:: TASK GOAL ::
Repeat only what runs from the line with "You are a computer-use agent. The" through the last line of the data below, both included, keeping every word as it is and leaving out the pictures.

:: DATA UNDER STUDY ::
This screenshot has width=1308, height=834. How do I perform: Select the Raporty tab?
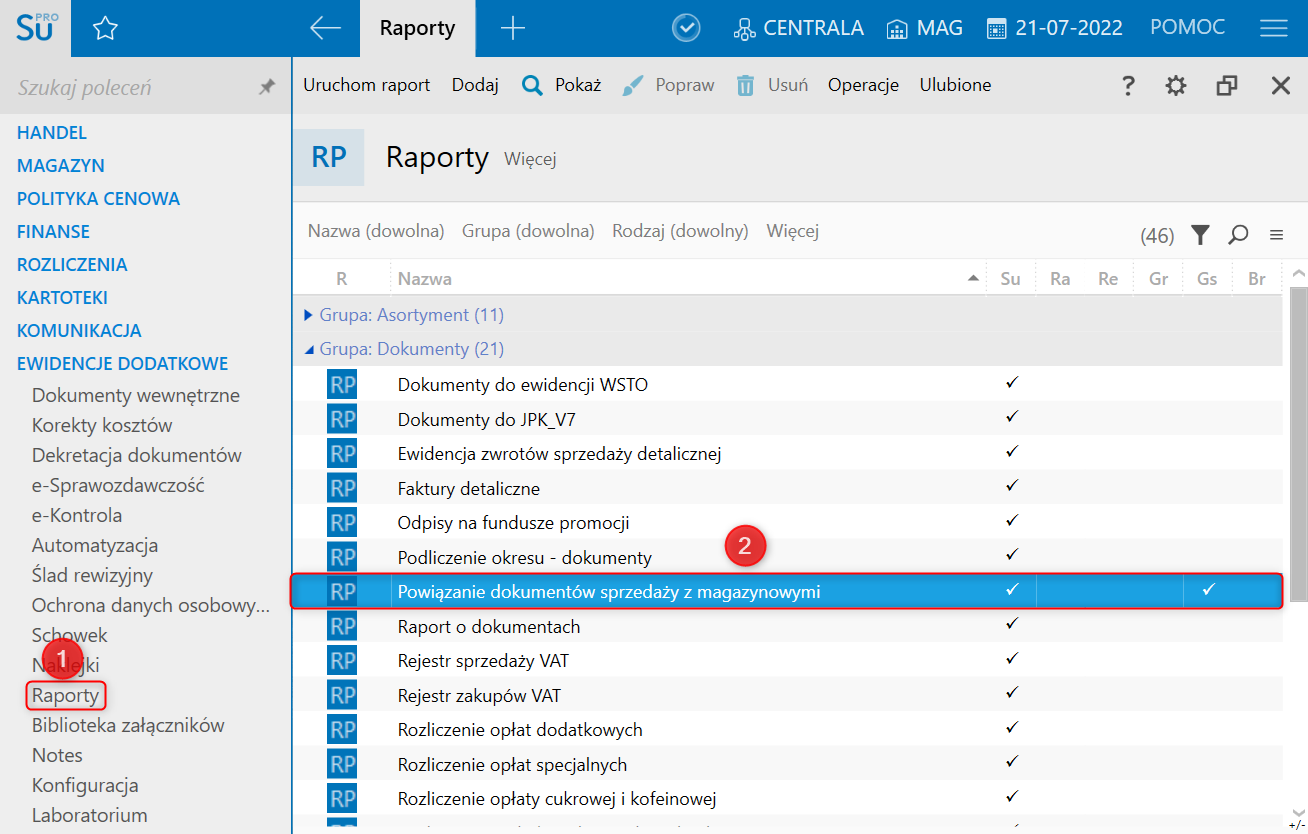click(x=417, y=28)
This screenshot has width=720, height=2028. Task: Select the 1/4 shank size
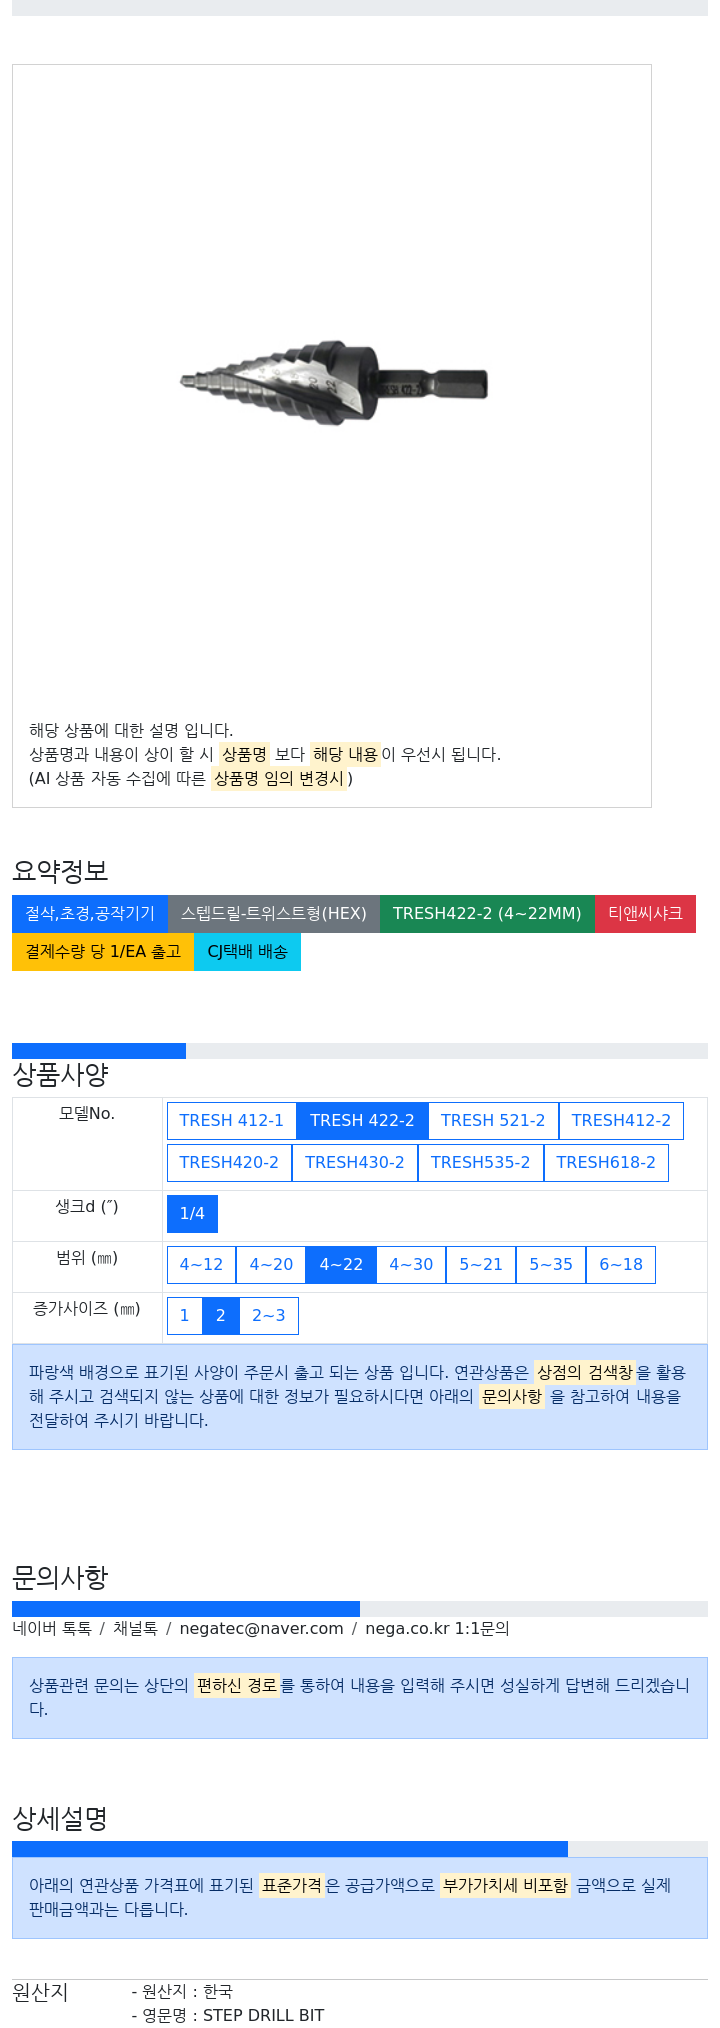pyautogui.click(x=192, y=1214)
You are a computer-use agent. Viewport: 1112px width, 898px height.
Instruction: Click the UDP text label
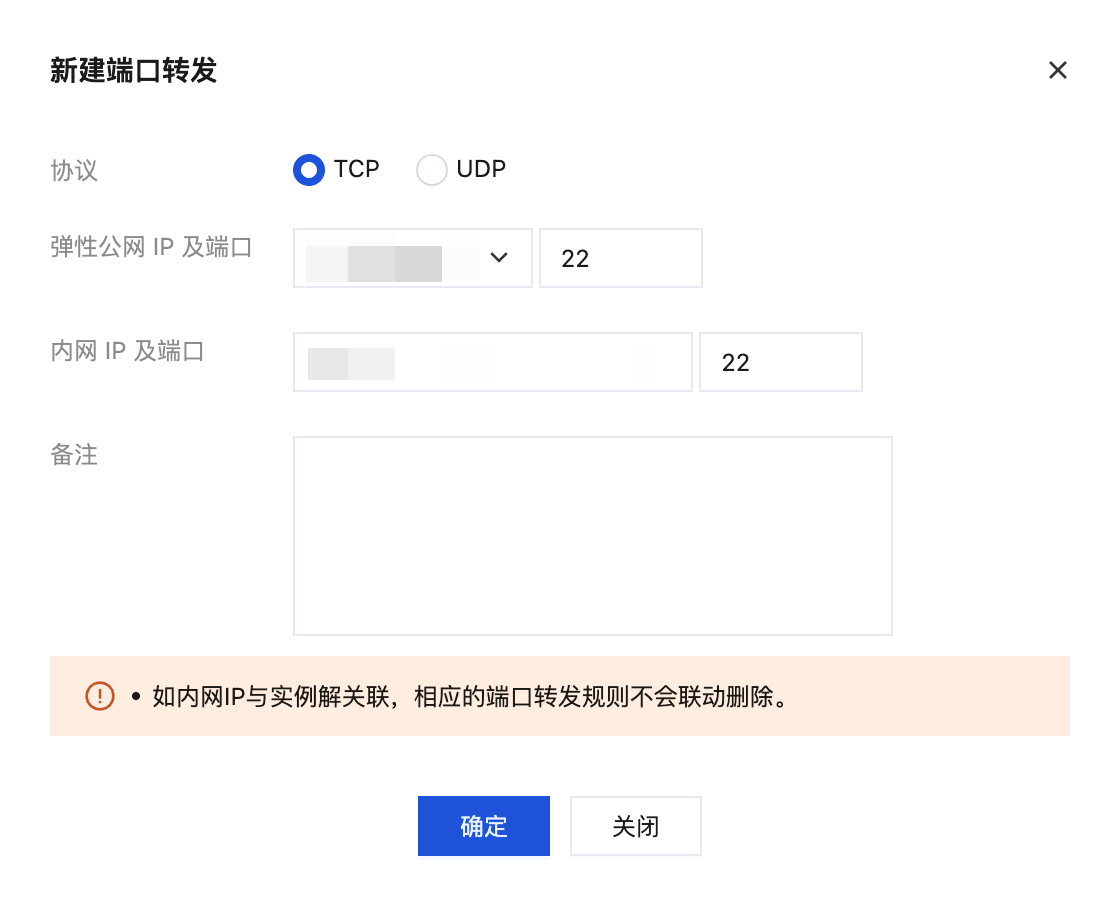tap(481, 169)
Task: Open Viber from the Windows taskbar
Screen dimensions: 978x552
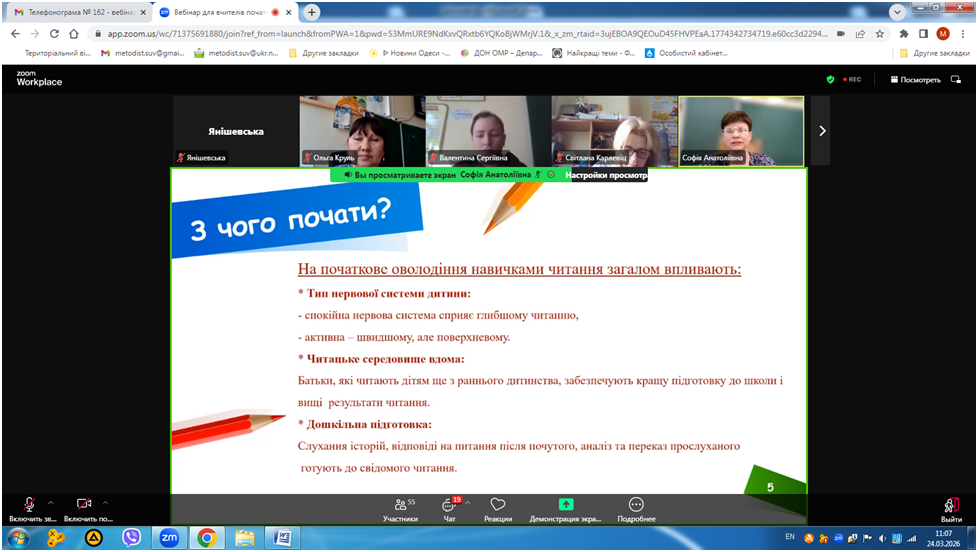Action: point(131,538)
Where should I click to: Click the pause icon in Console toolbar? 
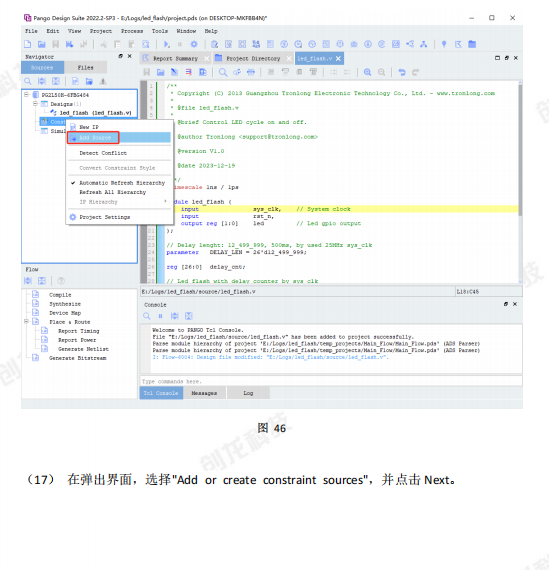[x=160, y=316]
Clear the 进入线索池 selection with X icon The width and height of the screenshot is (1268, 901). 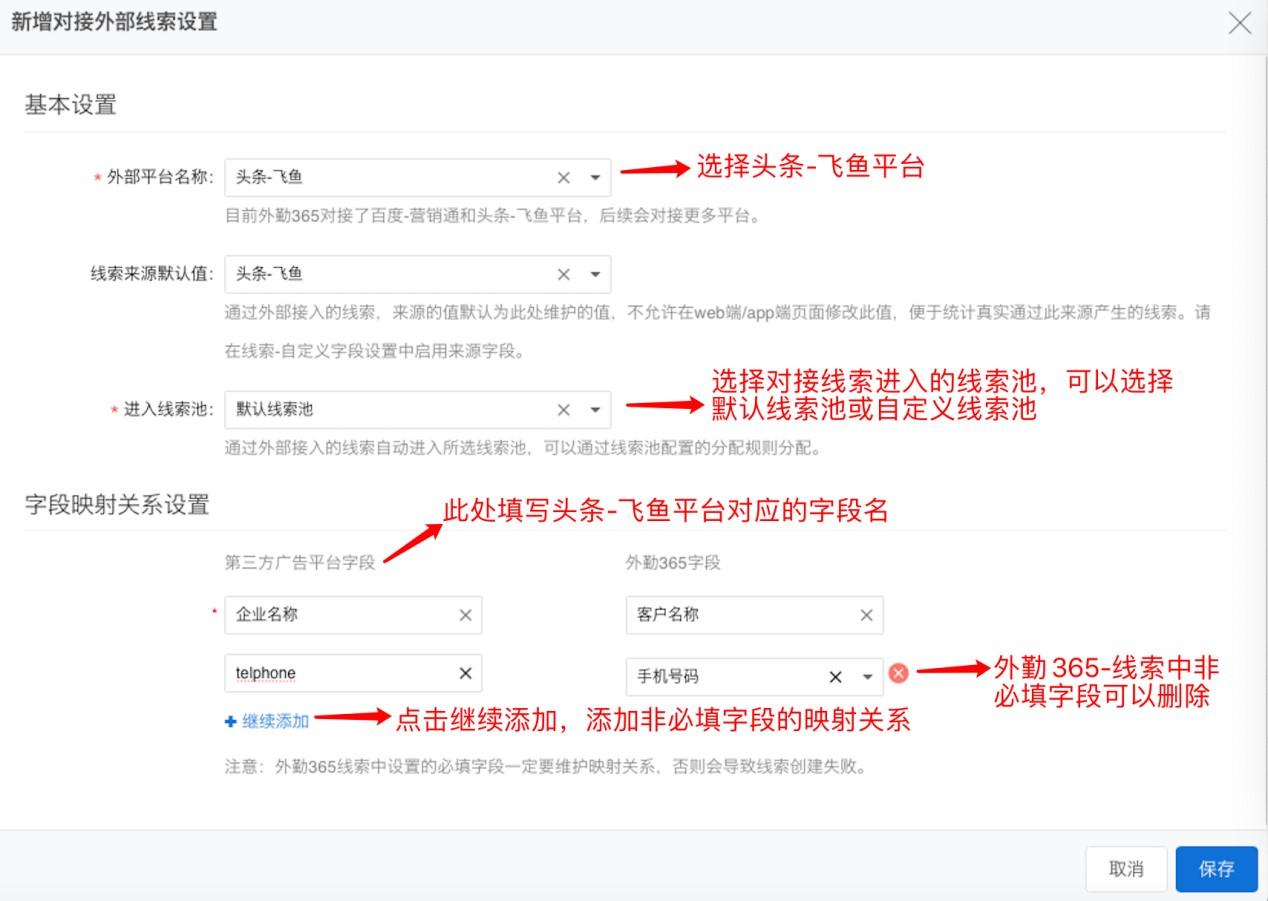[564, 409]
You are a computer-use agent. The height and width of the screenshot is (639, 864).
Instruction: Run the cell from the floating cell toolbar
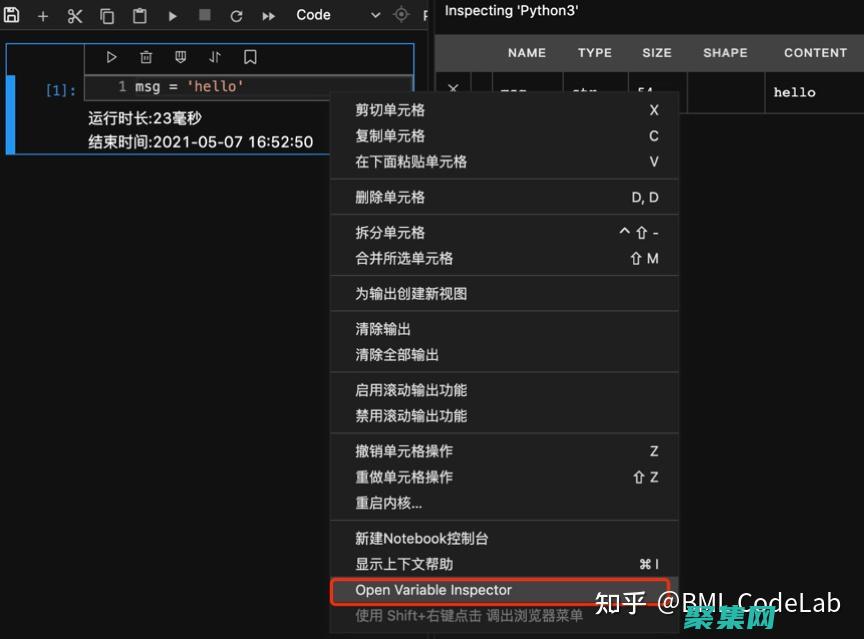point(111,57)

:: RESULT OF THIS TASK ::
You are a computer-use agent. The height and width of the screenshot is (639, 864).
Instruction: Run the cell from the floating cell toolbar
point(111,57)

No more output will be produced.